Stem Direction Does Count!

Sharon Schmidt

How do you figure out who does what in handbell music?  How would you study a piece of music away from the table?  We will walk through several pieces of music to explore the mysteries of stem direction.  On the way, we will review all the information presented in the music, including the bells used chart, brackets, and parentheses, plus tricks for finding the melody.  

Stopped Sounds: Beginning

Nancy Youngman

Each student will be given a packet of excerpts from music showing a variety of stopped sounds.  From instructor explanations and demonstrations, the student will be able to work on perfecting each technique.  A fun final exercise will let the students use their skills.  

Stopped Sounds: Advanced

Pat Latshaw

Prerequisite:  Knowledge of basic stopped sound techniques.  Briefly review the stopped sound techniques and then put them into practice using examples from published music.  Stopped sounds are often used in combination with each other.  Learn the art of playing multiple techniques in a piece with emphasis on the preparation needed to play musically.  

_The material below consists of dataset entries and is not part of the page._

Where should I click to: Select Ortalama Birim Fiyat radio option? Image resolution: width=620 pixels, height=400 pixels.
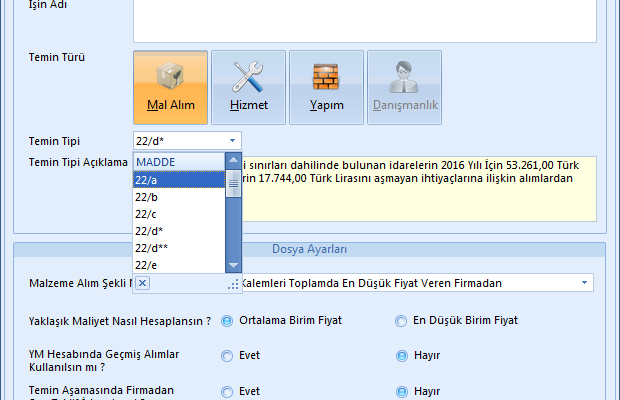[228, 320]
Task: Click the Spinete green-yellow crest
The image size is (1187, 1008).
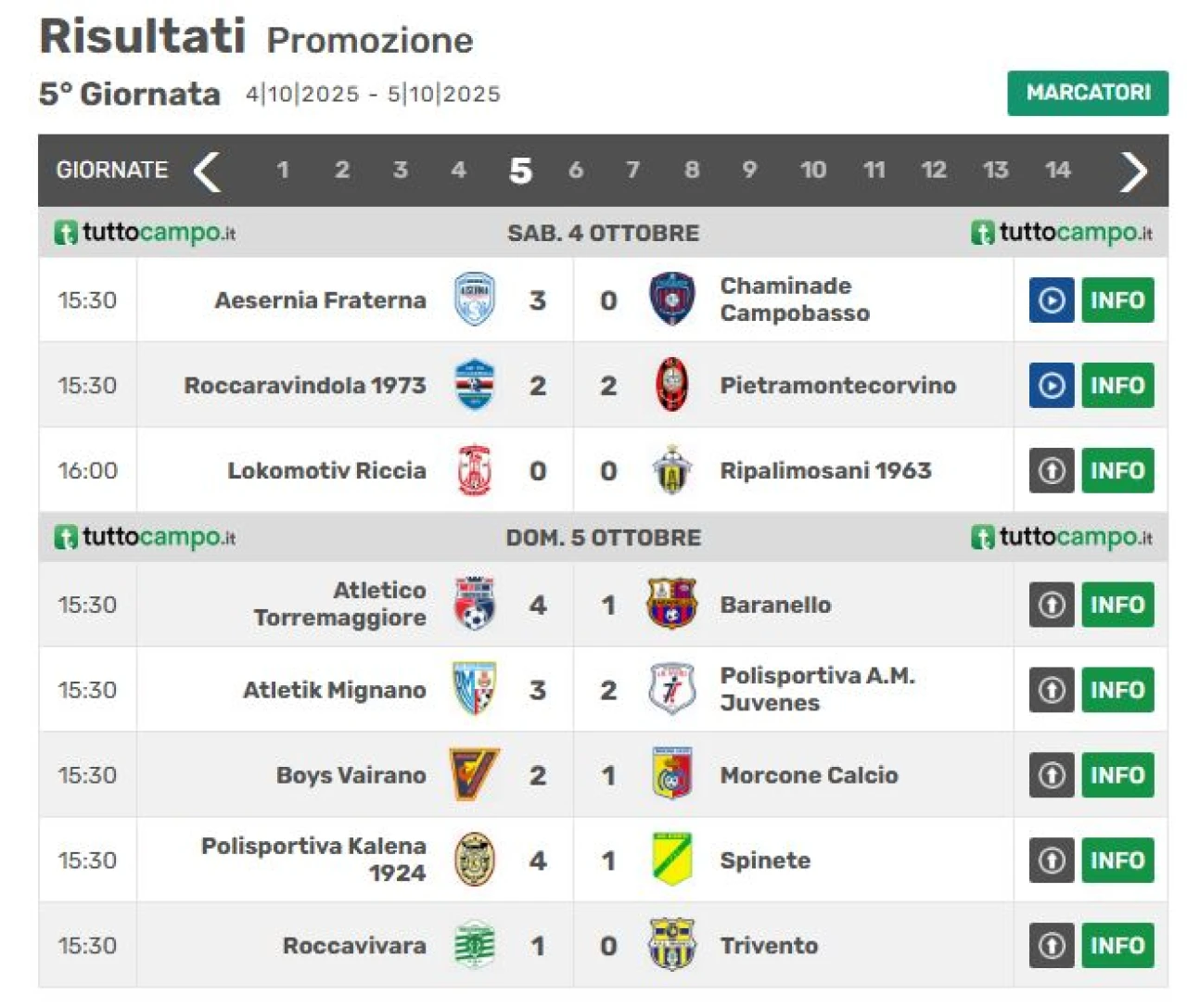Action: point(672,860)
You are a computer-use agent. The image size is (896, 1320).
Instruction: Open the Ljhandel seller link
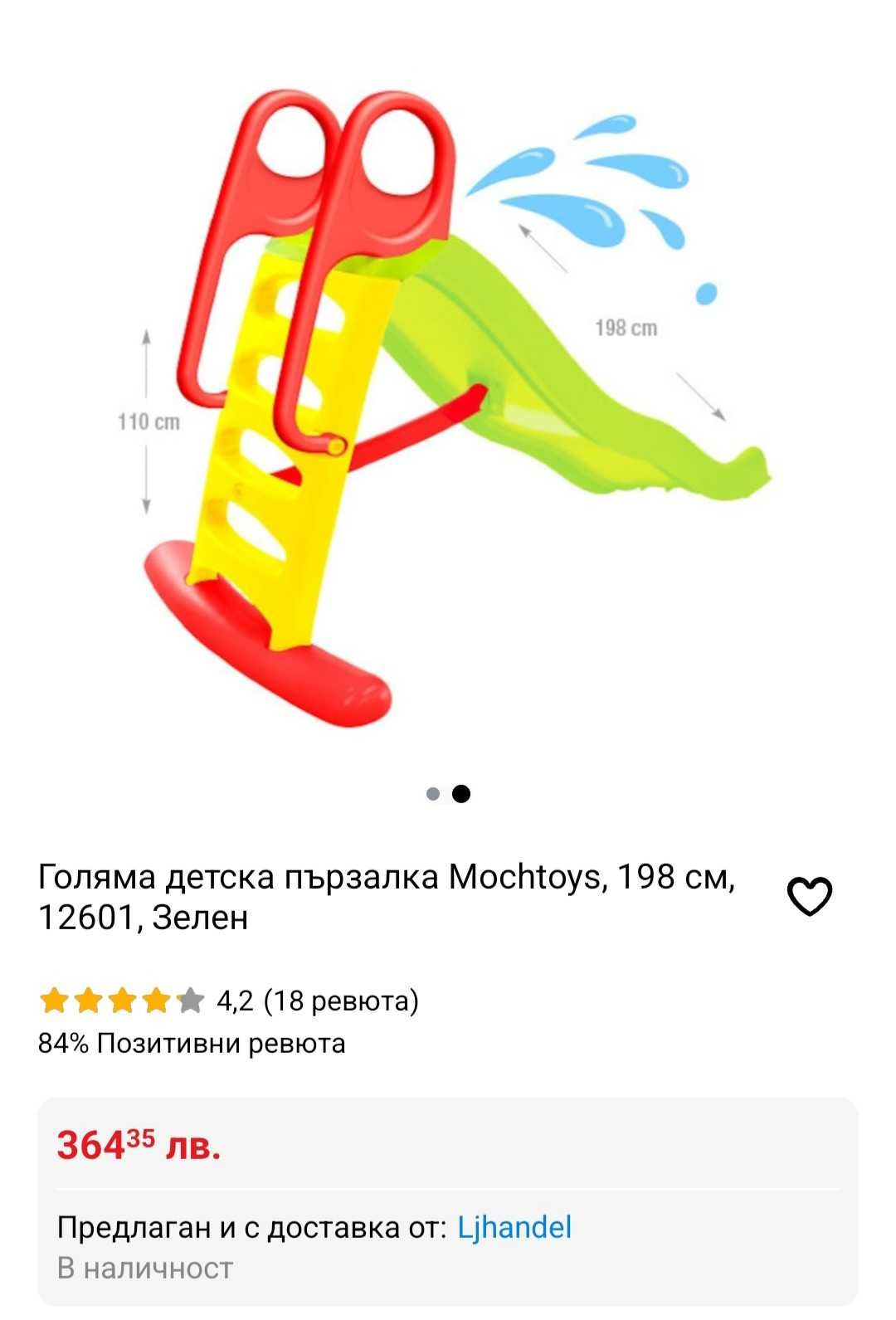[x=514, y=1227]

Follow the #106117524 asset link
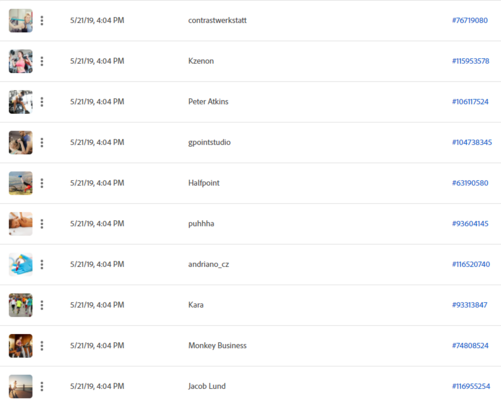(470, 102)
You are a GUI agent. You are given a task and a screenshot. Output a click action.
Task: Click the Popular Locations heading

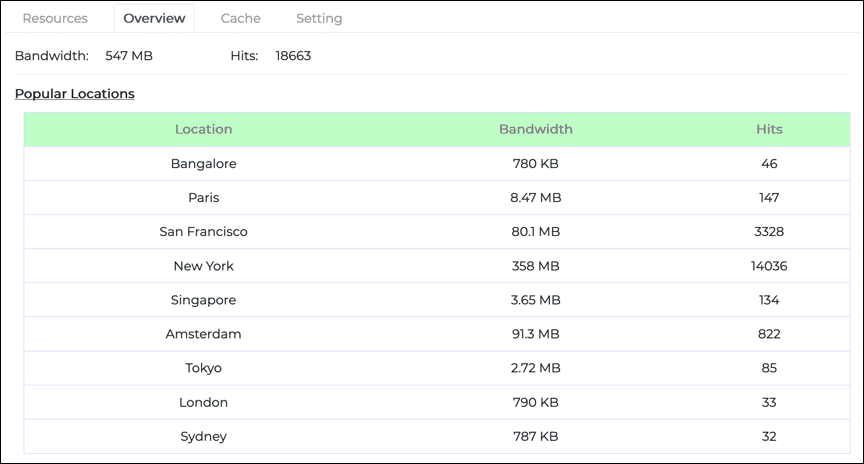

Tackling Tricky Terrain: Rhythm

Jill Endaya

With greater understanding of familiar rhythm components, you will encounter fewer rhythms that trick you.  This class will include tips for breaking down difficult passages and allow time for hands-on practice.  

Take a Break!  Gentle Yoga & Sound Healing

Tricia Fuelling
Janelle Flory Schrock

As the Schuyler sisters told Hamilton, “take a break!”  In this class we will spend some time stretching all those well used bell ringing muscles through gentle yoga for every level.  Take some time to slow down, stretch, and refocus.  Exercises will be enhanced by a healing “sound bath” using handbells and other instruments.  Everyone is welcome!  No need for a yoga mat – just bring yourself!  

Techniques for Ringers and Directors

Ron Mallory

Good technique provides a foundation for good musicianship.  This class will explore a “grab-bag” of techniques that are important for both ringers and conductors, including:  challenges unique to bass, treble, and battery bells as well as conducting patterns and hand independence, reading ahead, communicating as an ensemble, movement, and eye contact, and more.  Along the way ringers and conductors will better understand the other’s role in making great music.  Aimed at beginning to intermediate ringers and conductors, but with helpful material for more advanced musicians as well.  


Lisa Mills

Does playing three notes in a row kind of stress you out?  How about four?  And what about those accidentals?  This class will give you confidence about playing those types of passages in your music.  Weaving is a skill needed by all ringers so let’s learn the proper technique to make your ringing look graceful.  

You’ve Just Heard the “M” Word.
Now What? –  Memorization

Tracy Peterson

Wait, what?  You want me to memorize?  This session will explore the use of memorization for the handbell musician.  We will discuss strategies and tools for memorization and experience the process of memorizing to be able to ring a few short excerpts by the end of the session.